WORK INSTRUCTIONS. Return the stretch of rows from the line that contains "Task: Go to previous record" through the line that contains "[x=258, y=185]", both included, reproducing those lines exactly and nothing else.

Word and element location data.
start

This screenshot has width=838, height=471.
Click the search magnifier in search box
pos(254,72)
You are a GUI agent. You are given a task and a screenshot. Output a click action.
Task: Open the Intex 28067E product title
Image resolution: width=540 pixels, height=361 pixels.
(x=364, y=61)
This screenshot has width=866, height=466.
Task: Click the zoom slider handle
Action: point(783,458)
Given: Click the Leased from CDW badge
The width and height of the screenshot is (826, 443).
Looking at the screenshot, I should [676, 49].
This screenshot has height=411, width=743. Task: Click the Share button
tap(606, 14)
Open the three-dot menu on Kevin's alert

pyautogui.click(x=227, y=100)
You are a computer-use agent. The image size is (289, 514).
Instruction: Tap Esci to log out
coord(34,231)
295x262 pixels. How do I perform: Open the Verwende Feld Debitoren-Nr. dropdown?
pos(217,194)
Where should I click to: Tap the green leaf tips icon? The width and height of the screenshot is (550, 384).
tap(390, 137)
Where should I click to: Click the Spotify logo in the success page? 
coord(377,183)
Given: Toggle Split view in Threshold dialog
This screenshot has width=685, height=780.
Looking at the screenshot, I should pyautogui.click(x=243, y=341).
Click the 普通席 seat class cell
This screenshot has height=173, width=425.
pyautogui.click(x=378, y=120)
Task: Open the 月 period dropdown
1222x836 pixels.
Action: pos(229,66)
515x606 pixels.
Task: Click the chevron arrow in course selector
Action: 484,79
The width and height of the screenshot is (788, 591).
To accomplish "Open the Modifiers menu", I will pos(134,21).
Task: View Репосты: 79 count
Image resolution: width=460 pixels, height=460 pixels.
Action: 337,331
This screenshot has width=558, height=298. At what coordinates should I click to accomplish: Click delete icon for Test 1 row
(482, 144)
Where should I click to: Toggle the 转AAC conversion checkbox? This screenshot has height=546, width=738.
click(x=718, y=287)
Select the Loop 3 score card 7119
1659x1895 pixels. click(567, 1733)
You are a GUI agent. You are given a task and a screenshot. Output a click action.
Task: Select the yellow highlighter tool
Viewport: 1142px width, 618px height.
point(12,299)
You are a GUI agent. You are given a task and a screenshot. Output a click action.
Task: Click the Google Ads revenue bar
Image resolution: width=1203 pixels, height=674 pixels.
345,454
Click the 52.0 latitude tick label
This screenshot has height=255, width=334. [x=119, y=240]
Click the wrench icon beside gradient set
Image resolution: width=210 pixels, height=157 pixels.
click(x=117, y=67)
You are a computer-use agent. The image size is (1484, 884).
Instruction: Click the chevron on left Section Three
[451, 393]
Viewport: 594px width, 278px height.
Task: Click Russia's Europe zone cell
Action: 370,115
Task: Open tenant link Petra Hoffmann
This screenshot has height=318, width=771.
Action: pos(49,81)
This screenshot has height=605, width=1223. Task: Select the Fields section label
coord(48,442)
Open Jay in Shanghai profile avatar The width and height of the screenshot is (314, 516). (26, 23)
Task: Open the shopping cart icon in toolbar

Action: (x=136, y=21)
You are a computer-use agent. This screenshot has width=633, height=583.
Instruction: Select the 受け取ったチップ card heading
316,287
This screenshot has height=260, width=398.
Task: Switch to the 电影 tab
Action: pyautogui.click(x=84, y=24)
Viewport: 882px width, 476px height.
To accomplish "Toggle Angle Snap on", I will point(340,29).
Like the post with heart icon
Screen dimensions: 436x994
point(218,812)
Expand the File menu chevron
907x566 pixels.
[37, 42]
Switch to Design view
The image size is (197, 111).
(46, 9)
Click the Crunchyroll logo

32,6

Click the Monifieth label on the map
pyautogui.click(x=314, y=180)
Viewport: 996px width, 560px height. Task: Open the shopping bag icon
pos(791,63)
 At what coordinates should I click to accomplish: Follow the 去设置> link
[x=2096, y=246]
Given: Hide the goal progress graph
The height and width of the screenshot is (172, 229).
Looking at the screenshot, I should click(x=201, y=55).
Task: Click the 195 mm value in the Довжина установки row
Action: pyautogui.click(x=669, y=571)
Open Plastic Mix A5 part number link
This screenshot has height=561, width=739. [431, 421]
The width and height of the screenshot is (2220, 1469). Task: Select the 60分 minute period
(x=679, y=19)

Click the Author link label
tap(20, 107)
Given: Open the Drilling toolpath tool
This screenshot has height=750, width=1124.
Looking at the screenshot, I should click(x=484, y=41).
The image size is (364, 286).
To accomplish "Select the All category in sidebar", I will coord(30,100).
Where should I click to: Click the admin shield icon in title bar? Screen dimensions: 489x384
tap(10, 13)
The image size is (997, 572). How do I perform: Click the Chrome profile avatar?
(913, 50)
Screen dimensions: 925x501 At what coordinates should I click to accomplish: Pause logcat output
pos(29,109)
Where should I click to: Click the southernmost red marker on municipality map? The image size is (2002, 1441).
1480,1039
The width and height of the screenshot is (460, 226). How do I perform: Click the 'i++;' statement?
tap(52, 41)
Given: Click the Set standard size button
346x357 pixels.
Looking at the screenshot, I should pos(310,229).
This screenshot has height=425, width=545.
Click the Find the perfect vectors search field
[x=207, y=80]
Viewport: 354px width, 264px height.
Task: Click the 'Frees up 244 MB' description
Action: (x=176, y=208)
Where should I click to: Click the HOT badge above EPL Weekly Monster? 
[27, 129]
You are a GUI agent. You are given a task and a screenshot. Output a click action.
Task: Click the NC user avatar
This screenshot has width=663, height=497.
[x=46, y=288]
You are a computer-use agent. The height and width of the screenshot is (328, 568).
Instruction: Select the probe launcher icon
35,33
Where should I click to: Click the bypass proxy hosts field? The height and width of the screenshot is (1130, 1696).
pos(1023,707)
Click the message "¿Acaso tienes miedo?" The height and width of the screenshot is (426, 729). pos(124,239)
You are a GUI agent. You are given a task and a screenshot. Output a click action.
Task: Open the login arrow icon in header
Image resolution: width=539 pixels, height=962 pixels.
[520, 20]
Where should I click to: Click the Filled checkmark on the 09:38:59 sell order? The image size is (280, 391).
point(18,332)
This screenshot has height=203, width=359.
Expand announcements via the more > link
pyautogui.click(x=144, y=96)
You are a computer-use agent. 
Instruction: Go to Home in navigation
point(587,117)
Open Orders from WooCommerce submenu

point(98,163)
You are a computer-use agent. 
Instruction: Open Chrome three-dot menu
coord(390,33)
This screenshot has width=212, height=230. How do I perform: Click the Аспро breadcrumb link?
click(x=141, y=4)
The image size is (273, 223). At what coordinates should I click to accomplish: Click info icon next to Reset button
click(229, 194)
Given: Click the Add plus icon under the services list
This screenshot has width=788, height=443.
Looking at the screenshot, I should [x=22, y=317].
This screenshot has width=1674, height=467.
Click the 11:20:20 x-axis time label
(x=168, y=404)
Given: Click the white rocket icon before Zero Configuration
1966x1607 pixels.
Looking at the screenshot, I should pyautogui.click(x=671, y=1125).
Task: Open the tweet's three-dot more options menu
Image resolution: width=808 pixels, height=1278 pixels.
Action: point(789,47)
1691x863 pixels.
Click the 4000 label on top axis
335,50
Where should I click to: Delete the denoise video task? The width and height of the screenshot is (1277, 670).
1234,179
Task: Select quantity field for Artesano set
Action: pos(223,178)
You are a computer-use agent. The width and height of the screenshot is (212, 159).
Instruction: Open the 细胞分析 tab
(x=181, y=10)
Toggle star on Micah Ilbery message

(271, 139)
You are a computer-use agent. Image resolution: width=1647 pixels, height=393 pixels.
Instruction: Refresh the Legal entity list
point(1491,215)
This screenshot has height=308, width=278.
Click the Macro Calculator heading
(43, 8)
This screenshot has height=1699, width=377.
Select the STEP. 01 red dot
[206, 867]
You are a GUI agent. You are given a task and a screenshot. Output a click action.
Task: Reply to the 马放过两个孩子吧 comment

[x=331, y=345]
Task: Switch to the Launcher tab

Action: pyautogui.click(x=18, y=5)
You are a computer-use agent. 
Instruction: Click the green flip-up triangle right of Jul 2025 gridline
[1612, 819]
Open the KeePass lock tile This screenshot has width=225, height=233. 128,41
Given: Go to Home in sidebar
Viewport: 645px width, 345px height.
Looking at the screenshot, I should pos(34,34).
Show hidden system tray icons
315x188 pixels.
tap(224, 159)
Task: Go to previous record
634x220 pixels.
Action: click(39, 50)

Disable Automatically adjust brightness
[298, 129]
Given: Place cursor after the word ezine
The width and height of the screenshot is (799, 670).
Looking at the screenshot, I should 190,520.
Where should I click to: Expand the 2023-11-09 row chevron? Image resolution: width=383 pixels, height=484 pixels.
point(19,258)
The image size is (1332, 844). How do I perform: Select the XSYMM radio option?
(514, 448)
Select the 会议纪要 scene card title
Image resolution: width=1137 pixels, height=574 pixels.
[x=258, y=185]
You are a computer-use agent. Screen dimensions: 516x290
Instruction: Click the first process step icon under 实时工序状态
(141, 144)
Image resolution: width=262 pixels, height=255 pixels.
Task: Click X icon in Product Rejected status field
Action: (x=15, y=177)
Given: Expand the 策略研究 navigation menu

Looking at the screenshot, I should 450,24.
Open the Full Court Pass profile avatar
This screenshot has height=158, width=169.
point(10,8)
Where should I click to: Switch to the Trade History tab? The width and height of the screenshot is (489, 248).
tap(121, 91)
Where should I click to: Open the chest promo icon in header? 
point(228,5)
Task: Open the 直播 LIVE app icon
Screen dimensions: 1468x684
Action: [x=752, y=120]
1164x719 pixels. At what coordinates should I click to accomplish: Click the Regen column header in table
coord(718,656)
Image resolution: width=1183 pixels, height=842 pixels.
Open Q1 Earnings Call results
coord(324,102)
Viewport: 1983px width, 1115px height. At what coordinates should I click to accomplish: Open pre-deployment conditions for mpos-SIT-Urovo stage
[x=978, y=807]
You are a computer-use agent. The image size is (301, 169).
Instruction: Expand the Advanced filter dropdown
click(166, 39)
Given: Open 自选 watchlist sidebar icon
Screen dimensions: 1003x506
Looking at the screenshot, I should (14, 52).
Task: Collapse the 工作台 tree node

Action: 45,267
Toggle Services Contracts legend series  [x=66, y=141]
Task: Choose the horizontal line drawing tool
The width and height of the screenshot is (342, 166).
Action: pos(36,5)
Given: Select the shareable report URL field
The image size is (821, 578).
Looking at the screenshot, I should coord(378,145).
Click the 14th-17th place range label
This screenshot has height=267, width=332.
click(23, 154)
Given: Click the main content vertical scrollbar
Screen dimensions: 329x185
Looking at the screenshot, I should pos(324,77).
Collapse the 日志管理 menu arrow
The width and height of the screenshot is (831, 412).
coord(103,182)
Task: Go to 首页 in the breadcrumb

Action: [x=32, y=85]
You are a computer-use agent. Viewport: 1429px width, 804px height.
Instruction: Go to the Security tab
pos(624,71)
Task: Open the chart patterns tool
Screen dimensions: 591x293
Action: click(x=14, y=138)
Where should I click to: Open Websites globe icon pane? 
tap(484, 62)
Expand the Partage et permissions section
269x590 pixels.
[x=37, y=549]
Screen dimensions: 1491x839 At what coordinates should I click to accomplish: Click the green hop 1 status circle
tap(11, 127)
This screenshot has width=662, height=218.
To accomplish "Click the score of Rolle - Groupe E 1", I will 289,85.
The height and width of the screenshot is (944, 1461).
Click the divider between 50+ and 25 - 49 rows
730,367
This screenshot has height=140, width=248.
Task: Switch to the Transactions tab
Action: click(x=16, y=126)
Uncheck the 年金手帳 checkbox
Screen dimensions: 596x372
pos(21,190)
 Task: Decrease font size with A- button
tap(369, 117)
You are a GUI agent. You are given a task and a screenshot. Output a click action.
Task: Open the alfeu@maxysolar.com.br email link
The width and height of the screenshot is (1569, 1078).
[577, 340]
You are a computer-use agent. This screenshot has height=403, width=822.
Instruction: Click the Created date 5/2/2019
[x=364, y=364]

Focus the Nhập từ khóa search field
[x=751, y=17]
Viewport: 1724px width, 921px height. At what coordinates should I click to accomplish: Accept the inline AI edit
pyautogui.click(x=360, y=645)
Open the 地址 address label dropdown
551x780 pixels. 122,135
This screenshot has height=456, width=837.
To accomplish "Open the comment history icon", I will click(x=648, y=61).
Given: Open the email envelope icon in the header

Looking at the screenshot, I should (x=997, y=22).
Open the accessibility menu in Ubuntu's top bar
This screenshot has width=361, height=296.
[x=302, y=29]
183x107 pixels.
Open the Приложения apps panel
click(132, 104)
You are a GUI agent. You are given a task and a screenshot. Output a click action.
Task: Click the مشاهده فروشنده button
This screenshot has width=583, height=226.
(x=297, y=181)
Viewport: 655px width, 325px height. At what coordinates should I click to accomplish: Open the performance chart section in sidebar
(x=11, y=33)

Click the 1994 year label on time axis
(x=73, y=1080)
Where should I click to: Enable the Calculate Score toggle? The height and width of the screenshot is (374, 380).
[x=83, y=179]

end

ANSWER TO THE PROBLEM.
Task: Go to previous record
634x220 pixels.
Action: click(39, 50)

Disable Automatically adjust brightness
[298, 129]
Given: Place cursor after the word ezine
The width and height of the screenshot is (799, 670).
Looking at the screenshot, I should 190,520.
Where should I click to: Expand the 2023-11-09 row chevron? Image resolution: width=383 pixels, height=484 pixels.
point(19,258)
The image size is (1332, 844). How do I perform: Select the XSYMM radio option?
(514, 448)
Select the 会议纪要 scene card title
Image resolution: width=1137 pixels, height=574 pixels.
[x=258, y=185]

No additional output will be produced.